■ WORK TASK
Print exactly the line that contains "The width and height of the screenshot is (380, 1568)." along with every line beneath it to the end of the records below, and omit pictures.

■ RECORDS FOR THE EXERCISE
*-*-*

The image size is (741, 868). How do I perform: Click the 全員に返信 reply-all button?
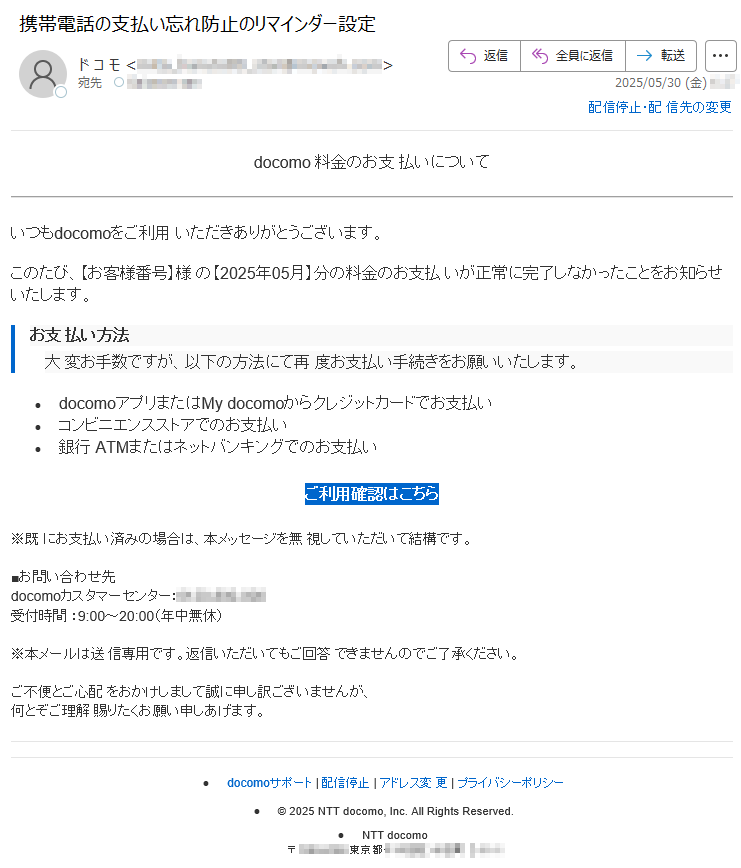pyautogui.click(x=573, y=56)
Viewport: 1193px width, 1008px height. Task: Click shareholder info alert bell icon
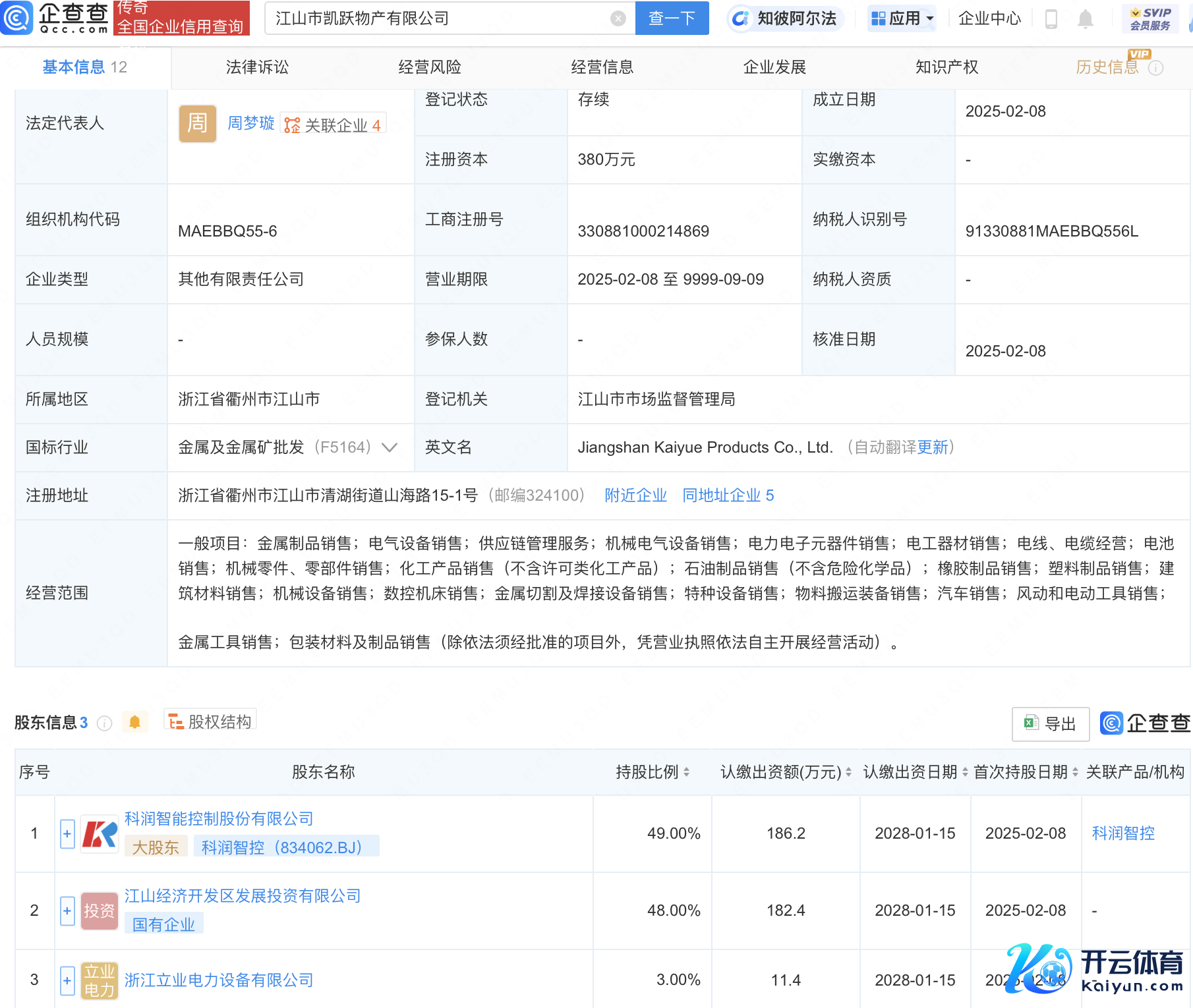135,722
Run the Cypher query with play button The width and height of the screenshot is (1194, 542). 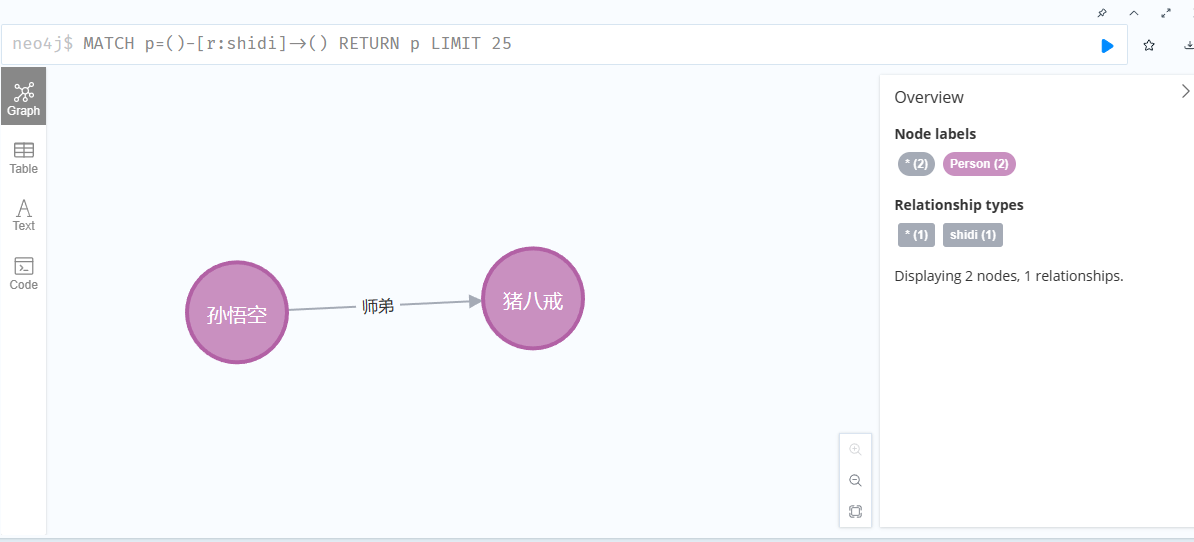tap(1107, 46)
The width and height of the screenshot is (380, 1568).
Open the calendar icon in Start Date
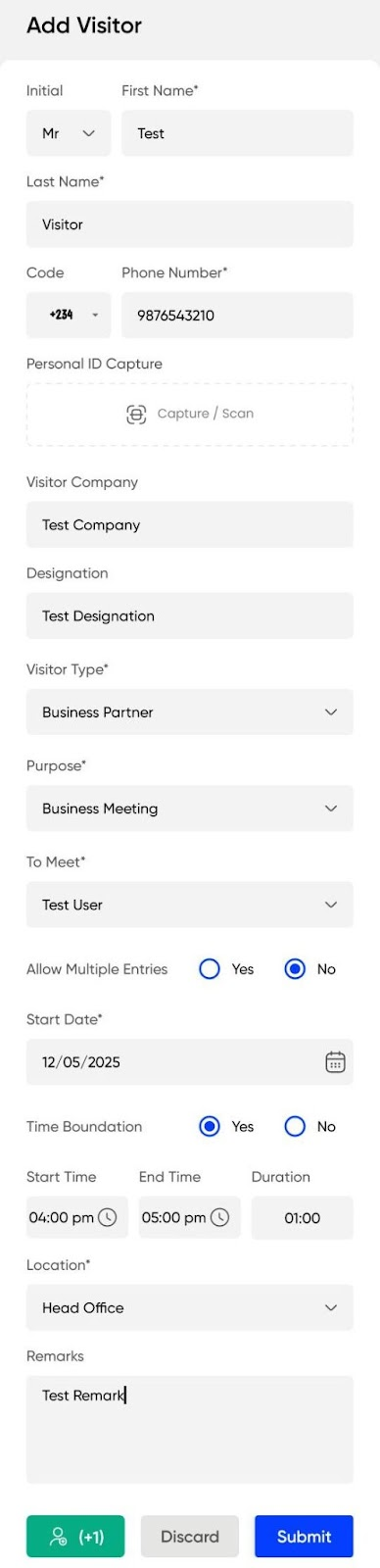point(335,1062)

*-*-*

■ EXPECTED ANSWER
The width and height of the screenshot is (380, 1568).
Open the calendar icon in Start Date
point(335,1062)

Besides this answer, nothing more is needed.